To answer these questions, I searched through Mazda and Toyota technical papers on the respective engines. I searched though technician training/service highlights documents. I looked through workshop manuals and websites. I also physically examined the actual components in-person.


The Short Answer

Both systems have the exact same number of actuators and each actuator has basically the same overall purpose. The 2JZ has fewer solenoids and less plumbing compared to the 20B/13B design, while the actuators themselves are simpler. The 2JZ sequential twins are hardly bulletproof but they do have less failure points. However, the design of the 2JZ sequential turbo system inherently requires more space, and thus its architecture may not have even been possible with the packaging constraints of the Rx-7 and Cosmo.

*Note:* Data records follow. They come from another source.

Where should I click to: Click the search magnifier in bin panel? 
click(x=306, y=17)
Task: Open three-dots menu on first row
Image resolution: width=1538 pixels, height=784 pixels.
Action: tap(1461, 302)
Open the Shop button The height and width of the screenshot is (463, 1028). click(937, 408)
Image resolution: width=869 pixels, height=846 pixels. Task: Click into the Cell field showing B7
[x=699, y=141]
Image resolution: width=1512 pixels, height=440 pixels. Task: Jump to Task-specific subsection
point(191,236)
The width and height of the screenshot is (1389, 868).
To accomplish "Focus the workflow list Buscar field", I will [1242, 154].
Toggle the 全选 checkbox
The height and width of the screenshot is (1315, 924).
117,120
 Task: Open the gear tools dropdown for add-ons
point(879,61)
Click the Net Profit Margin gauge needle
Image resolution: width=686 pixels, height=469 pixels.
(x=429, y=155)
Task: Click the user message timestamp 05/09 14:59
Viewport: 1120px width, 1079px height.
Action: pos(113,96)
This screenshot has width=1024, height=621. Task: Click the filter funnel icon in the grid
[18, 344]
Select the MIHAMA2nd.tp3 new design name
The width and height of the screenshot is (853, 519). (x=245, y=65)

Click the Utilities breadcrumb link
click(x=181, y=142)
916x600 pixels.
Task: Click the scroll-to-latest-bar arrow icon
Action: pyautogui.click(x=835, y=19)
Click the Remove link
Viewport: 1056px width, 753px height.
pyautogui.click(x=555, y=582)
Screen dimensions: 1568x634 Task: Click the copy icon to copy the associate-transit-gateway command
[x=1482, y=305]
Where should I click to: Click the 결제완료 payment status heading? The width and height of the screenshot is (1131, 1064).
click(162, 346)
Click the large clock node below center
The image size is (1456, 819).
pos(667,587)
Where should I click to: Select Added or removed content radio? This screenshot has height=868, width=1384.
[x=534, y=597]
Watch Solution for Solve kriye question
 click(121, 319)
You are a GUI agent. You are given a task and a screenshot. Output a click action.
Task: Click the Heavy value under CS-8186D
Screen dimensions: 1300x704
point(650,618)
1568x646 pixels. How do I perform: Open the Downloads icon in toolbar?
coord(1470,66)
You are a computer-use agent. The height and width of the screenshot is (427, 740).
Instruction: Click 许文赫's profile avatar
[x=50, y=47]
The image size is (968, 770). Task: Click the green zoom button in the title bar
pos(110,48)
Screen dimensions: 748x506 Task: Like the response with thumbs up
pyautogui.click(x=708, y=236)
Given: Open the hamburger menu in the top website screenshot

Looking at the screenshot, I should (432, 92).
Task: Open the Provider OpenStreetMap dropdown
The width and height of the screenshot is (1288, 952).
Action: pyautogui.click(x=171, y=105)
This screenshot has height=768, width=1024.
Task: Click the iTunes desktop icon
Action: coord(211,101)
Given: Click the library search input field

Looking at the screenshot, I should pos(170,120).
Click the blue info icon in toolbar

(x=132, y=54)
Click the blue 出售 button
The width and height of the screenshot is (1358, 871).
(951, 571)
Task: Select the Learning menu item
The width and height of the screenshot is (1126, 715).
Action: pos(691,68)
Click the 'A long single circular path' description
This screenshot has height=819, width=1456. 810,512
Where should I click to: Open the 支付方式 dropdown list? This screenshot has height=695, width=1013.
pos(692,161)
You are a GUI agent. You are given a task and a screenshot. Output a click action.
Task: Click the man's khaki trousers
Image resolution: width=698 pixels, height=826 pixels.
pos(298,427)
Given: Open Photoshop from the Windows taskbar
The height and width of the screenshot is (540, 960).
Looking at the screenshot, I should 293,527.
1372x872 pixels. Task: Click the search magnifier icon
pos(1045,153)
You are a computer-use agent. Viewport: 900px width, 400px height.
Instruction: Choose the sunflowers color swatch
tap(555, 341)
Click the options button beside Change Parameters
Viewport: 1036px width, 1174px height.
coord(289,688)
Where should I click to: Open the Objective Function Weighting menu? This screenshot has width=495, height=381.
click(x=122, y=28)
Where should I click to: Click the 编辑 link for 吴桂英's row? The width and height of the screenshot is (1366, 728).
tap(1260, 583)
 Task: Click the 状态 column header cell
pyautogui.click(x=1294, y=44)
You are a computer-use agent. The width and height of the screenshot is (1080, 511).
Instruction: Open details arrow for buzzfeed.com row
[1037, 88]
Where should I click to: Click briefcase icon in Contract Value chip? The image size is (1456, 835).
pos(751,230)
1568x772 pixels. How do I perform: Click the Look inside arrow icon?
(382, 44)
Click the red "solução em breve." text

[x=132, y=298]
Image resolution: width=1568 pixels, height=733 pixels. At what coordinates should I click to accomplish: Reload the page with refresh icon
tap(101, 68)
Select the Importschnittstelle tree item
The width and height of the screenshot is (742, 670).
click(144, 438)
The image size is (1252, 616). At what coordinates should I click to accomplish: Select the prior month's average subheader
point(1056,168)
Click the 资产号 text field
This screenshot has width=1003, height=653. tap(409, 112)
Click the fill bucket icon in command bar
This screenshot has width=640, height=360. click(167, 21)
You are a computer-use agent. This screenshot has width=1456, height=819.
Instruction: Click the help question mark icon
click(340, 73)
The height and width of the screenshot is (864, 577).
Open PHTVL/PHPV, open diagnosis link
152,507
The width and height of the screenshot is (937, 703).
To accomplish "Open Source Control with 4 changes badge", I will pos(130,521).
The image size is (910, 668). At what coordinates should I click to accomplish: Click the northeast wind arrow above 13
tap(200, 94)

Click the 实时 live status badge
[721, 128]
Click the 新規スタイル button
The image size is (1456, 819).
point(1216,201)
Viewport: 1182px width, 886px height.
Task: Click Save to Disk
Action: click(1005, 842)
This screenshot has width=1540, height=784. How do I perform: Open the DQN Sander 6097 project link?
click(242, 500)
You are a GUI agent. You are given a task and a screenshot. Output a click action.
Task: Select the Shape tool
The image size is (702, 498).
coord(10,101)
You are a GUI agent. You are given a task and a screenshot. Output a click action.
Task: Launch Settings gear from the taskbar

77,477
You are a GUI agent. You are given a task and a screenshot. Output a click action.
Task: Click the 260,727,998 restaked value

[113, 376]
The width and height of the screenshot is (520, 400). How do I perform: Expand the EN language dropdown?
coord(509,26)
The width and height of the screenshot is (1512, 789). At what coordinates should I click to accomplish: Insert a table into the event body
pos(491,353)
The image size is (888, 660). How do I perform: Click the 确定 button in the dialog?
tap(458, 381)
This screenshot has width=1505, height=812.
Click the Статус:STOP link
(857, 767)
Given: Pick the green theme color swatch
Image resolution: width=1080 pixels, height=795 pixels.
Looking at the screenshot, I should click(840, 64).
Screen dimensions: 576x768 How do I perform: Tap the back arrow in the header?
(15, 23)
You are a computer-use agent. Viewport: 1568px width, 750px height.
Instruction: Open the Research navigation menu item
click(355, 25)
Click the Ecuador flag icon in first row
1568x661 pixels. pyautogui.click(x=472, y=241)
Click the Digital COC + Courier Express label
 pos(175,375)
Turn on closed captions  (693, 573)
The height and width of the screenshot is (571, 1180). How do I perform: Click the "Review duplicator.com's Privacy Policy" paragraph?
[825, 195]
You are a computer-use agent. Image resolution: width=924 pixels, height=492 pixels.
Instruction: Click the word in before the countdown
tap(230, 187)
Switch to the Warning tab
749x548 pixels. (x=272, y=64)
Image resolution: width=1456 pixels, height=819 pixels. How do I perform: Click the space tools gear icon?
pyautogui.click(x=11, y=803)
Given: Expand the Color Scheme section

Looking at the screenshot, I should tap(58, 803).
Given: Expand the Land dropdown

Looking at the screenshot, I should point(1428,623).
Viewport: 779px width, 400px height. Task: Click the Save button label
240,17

Overview of how each engine's turbo system works

I know this is going to be hard to follow, but here is the basic idea of how the 13B-REW twin turbos work. As the driver starts from low rpm all exhaust gas flows into the primary turbocharger. As rpm increases and boost begins to reach a predetermined level, exhaust is diverted away through a small valve upstream of the secondary turbo. This valve regulates boost while allowing gases from the exhaust manifold to feed the secondary turbo.

As the secondary turbo spins up, on the compressor side a valve prevents its pressurized air from entering the engine. Instead another valve in the Y-pipe diverts that compressed air back to the intake until the secondary turbo is fully ready. When it is time for both turbos to run together, yet another valve opens upstream of the secondary turbo exhaust housing in order to feed it as much exhaust gas as possible. The compressed air from the secondary turbo compressor outlet is then allowed to flow into the engine. Finally a wastegate becomes the sole means of controlling boost by diverting exhaust gas upstream of the primary turbo and out towards the downpipe. The basic operation of the secondary turbo is controlled by two valves upstream of the exhaust side, before the turbine inlet."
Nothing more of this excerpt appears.